The Joys of Living Simply...

It's been amazing this year watching the US economy and financial institutions sort of self-destruct; it's been kind of like watching someone live the last seven years on speed, eventually they are going to crash and crash hard.

It can shake a person up, that worry of money, of "enough," of getting by, of "how will this affect me?" I think artists thrive in this times because well, many times we don't have a lot to lose.

When the banks shut down, no one will be coming to my house to repossess my boat, my Porsche, my condo on Cabo, my designer wardrobe (unless Goodwill & consignment shops make housecalls.) There will be no jumping from a skyscraper (I'd have to travel by ferry to find one) or no tears because I've lost my job (I'm self-employed).

I don't have a lot in material things, but a lot of what I find valuable--my family or pets, my garden in the back yard, my books, my friendships, my writing. I am not woven into the financial market and do have to come undone every time someone drops a stitch. Yes, we have retirement funds, but thankfully, that's future so there's always hope that things will improve enough by then. But if not, I have learned I can be happy with the smallest of luxuries-- being warm, being fed, being loved.

Once when I looked back at video of myself with my husband (then boyfriend), together in a house with no furniture, balloons taped to the wall for a birthday, my 23rd birthday, still sort of living on Ramen, on what they sold at Bartell Drugs because it could be bought with a credit card, before grocery stores took credit cards, and I saw how happy I was with so little. Even just getting by, I was happy, strangely dressed, but happy.

It's amazing when you really think about what you *really* need to survive. We have built our country on the false belief that more is better, that you need to buy something to have happiness--that if you don't have this (insert important appliance, car, or material item here), you are not this (insert keyword: successful, happy, important, loved, wealthy).

It took me a long time to figure this out, my mid-twenties took me away from being happy. I strived for the business card, for the 401K fund, for the designer suit and expense reports. I didn't realize I should strive for happiness not money, that $ didn't equal happiness, I had always been told it had, that having a good job would make me/happy. I wanted a line break there, because that's the thing-- I thought a good job would make me. I thought a good job would make me happy. (Actually, I thought just having a "real job" would make me happy.) I was wrong.

And now I realize we really can be all of these things (successful, happy, important, loved, wealthy) without a lot of things.

Remember that if the world begins to self-destruct, if our country seems as if it was build on quicksand because we were rushing that day and decided to build a house without taking the time to make sure we had a solid foundation. I hope you're not in the quicksand. I hope you have your art to save you, to walk towards away from the quicksand.

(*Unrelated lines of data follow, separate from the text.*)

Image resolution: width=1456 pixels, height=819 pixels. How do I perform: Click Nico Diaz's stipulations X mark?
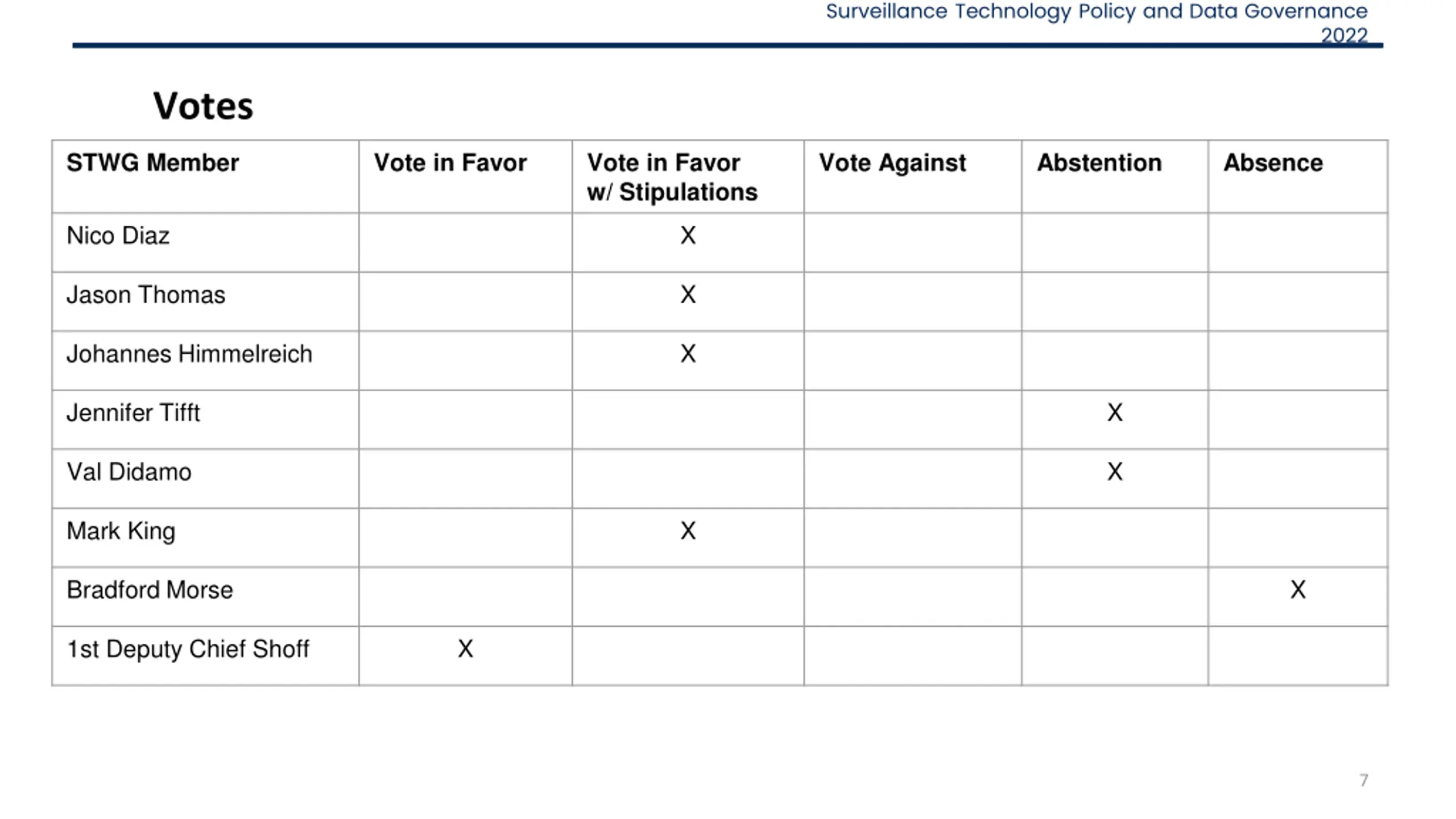coord(688,235)
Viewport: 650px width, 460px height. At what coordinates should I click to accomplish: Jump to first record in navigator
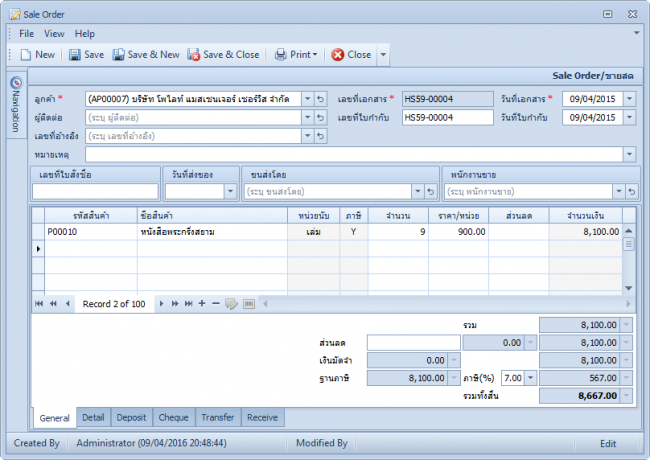[40, 303]
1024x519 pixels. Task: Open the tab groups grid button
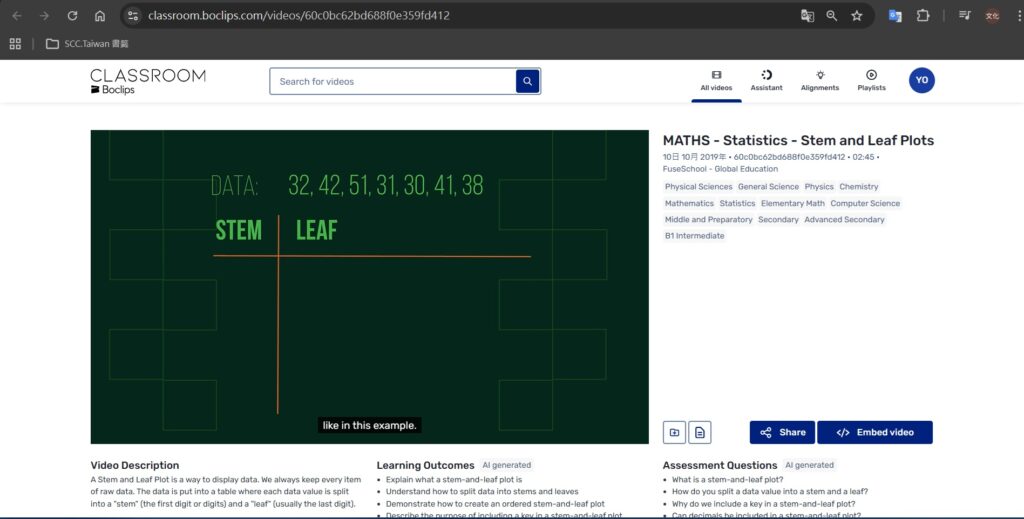[x=15, y=43]
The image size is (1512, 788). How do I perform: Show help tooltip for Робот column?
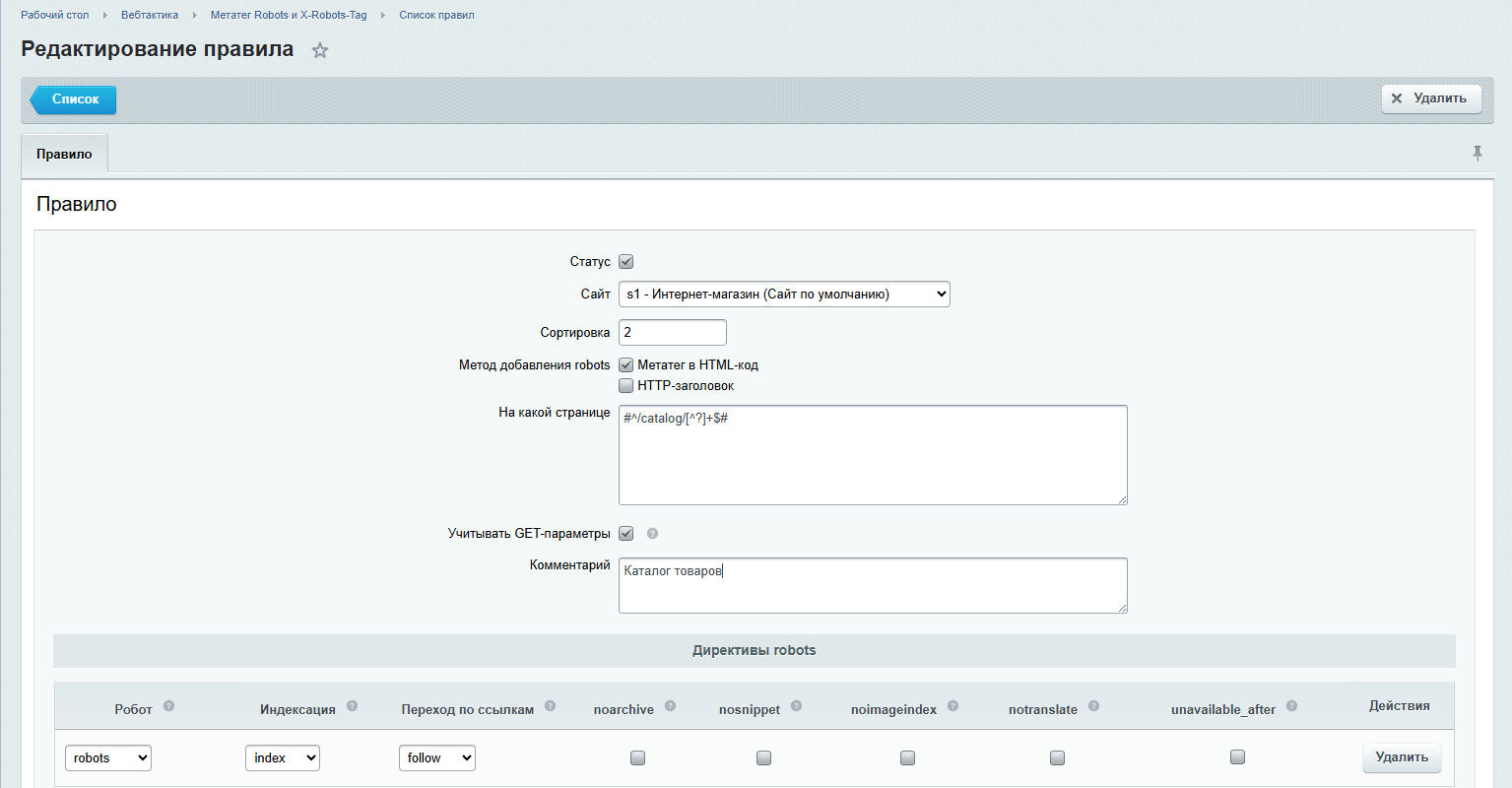point(168,706)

I'm taking a walk up to my neighbor's house to see if he has any more cucumbers on his "Free" table and I'm having salad (lettuce, spinach, and arugula) from my garden for lunch, and a boiled egg from the dozen eggs my friend gave me last night from her chickens. Wealth doesn't have to have a designer label, sometimes it's right outside your kitchen door.


  1. I like to garden and yet am glad I can still buy items at the store. I'm not seasoned enough of a gardener to feed my family yet. =-)

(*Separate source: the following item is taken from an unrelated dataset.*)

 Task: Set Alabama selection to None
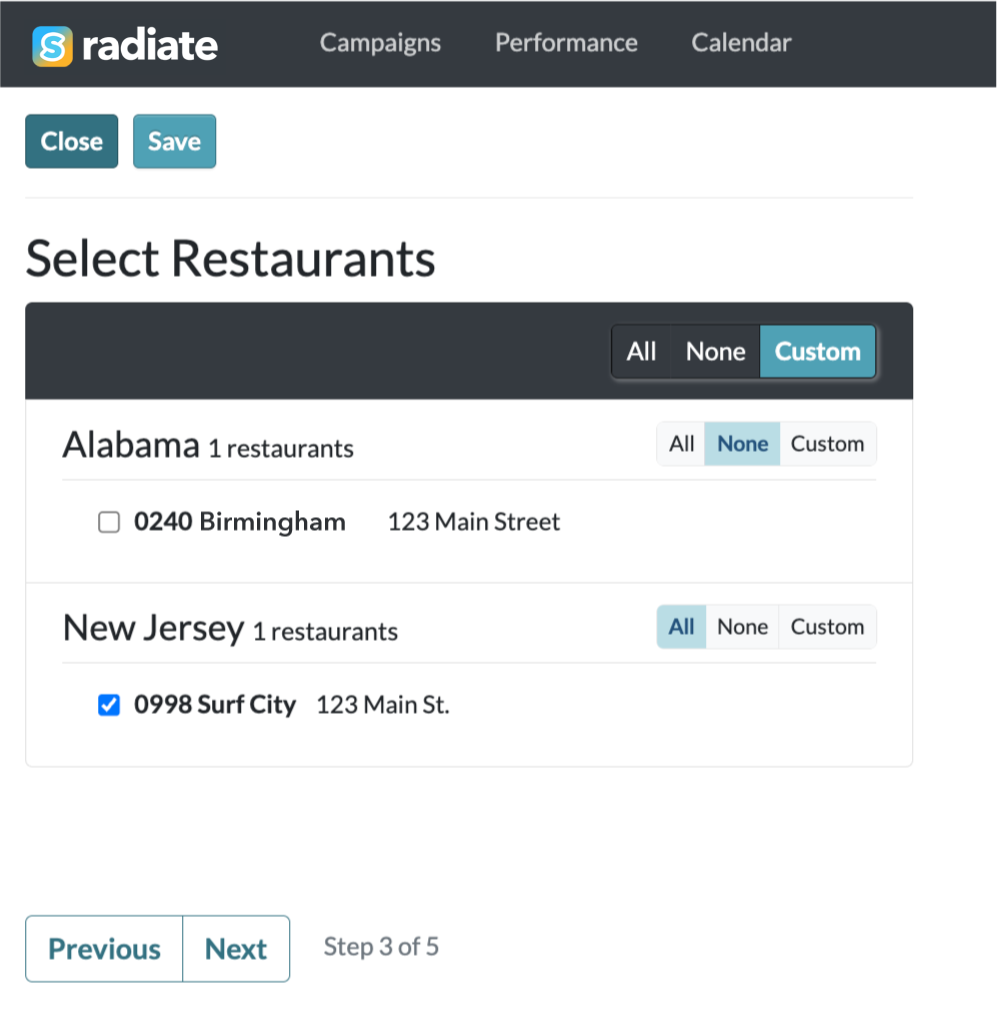click(x=743, y=444)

    We're all connected in so many ways. Even if we live a life in which we don't need money, we usually still have rent or a mortgage to pay.

    When we age, we need people to be willing to care for us when we're back in diapers or stuck in bed or a wheelchair, etc.

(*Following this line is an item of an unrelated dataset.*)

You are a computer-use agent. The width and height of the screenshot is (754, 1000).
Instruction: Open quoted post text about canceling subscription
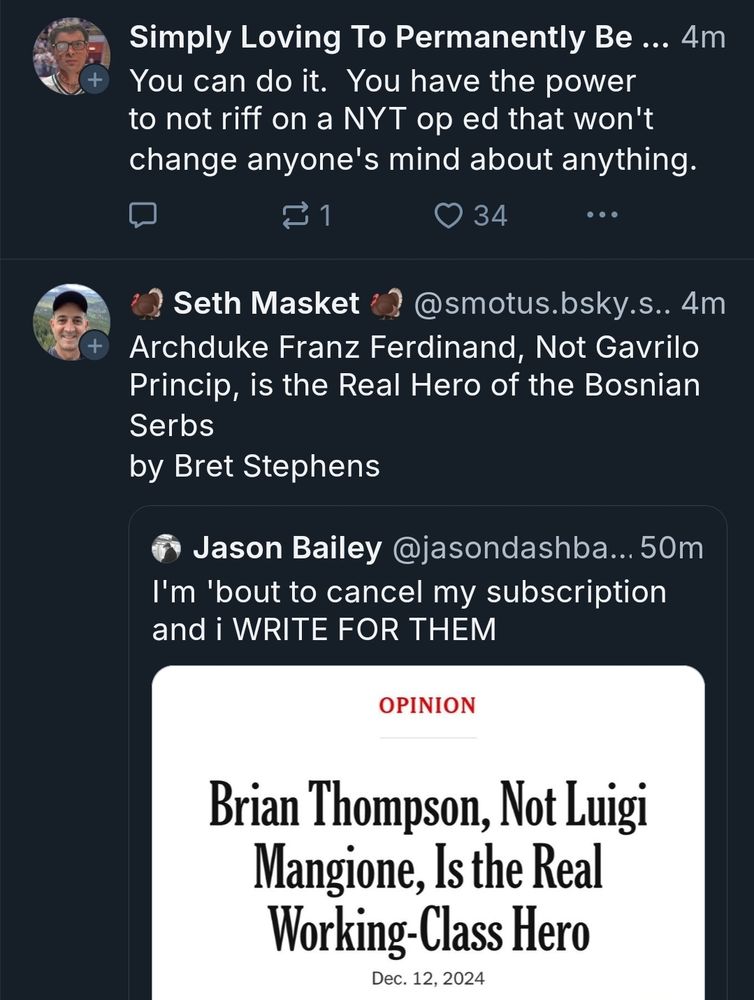tap(408, 610)
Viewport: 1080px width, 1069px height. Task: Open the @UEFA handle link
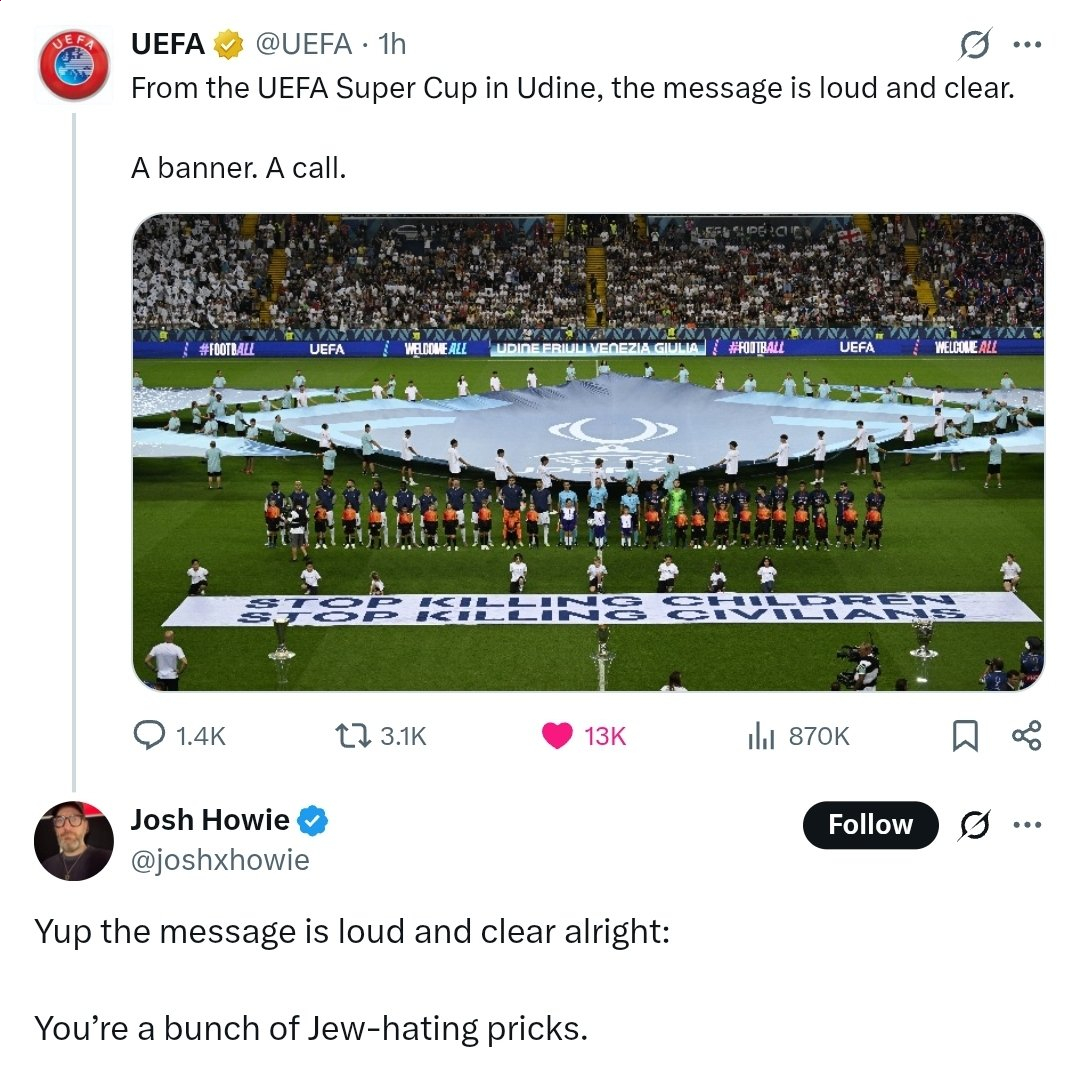304,44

    I love your points and yet I still am a bit worried. =-)

  2. Hi Deb,

    I'm worried too, but I guess less than I would have been years ago because I realize how much of this is out of my hands.

    I think it's scarier when you have kids too. I think the main thing is to create a life where you need less.

    If you can make a back-up plan, make one. Avoid spending when you don't need to. Make sure your investments are covered and you have some reserve cash if possible.

    I optimistically hope we'll get through this. Don't get me wrong, it is scary when all our overspending catches up to us like one big giant credit card bill.

    I think I just wanted to remind myself ultimately what's important. I don't want to seem in the rose-colored glasses while the world is falling apart, but sometimes, I put them on sometime just to see things from another view.

    Thanks for your note. I do understand and hope I didn't come off to "good for me, bad for you..." It wasn't my intent. We also have a mortgage... ;-)


  3. Great post. I am moving soon, and we have more stuff than we did last time we moved. It is really annoying because a lot of it we really don't need and but at least I am learning an important lesson for the next time I want to buy something I don't actually need.

  4. Thanks, Valerie. I constantly have to ask myself "do I really need this?" Or better, "Do I really want to buy this then take care of it (dust it, find a place for it, feel bad if it breaks--I have cats!, care for it, etc.) Most of the time, it's easiest just to say no.

    ;-) thanks for your note. Moving definitely makes one look at all that has been acquired. !!